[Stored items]
┌──

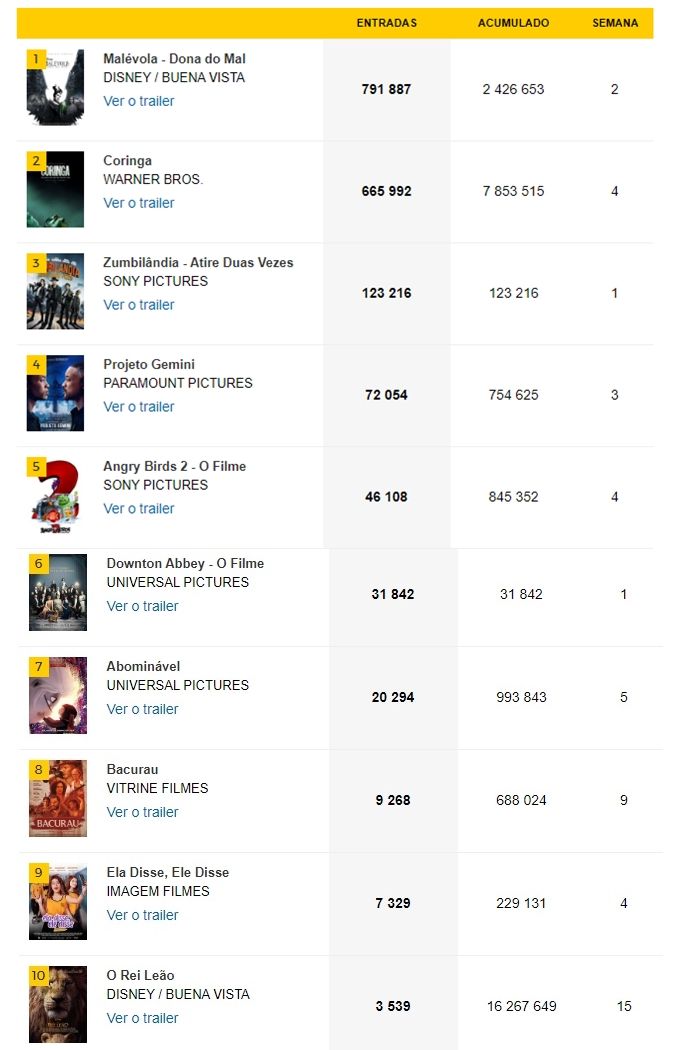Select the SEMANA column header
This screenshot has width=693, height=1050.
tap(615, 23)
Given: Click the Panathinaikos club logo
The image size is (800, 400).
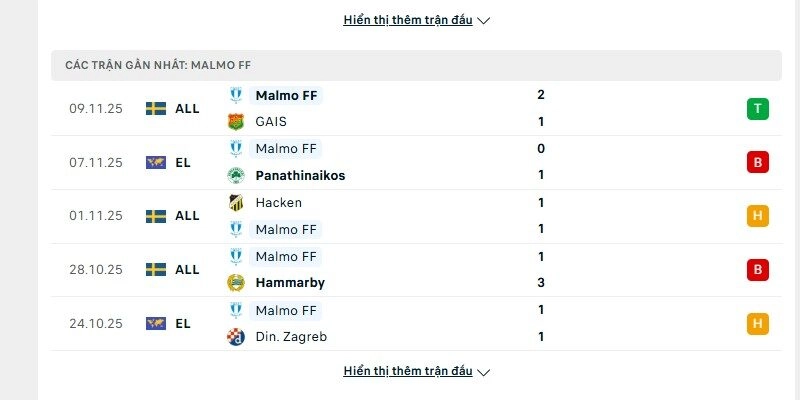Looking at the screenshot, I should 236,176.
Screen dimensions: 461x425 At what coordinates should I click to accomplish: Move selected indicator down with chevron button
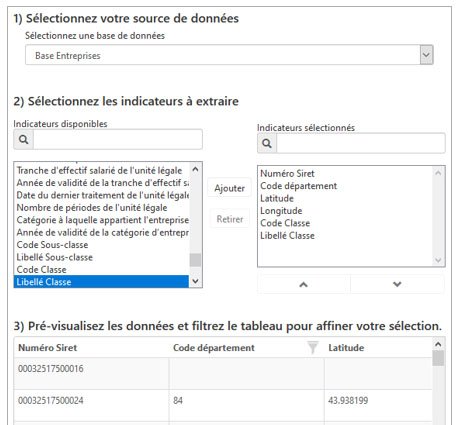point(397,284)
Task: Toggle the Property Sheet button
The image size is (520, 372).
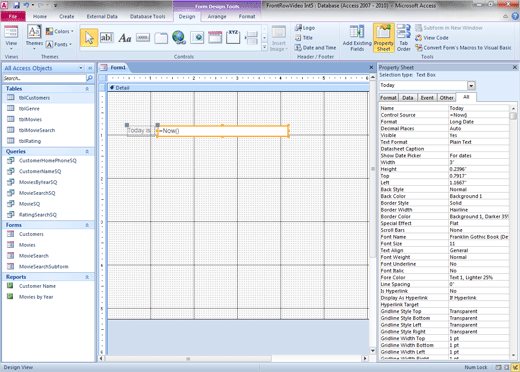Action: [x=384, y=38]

└──
┌──

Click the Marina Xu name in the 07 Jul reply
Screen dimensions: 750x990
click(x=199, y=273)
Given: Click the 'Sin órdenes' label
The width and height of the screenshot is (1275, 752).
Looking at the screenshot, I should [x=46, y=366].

└──

* AIM OF THE TASK:
Go through the records above, find every line with the word "Given", and list those lines.

* RESPONSE BOX:
Given: Click the Panathinaikos club logo
Given: Click the 'Sin órdenes' label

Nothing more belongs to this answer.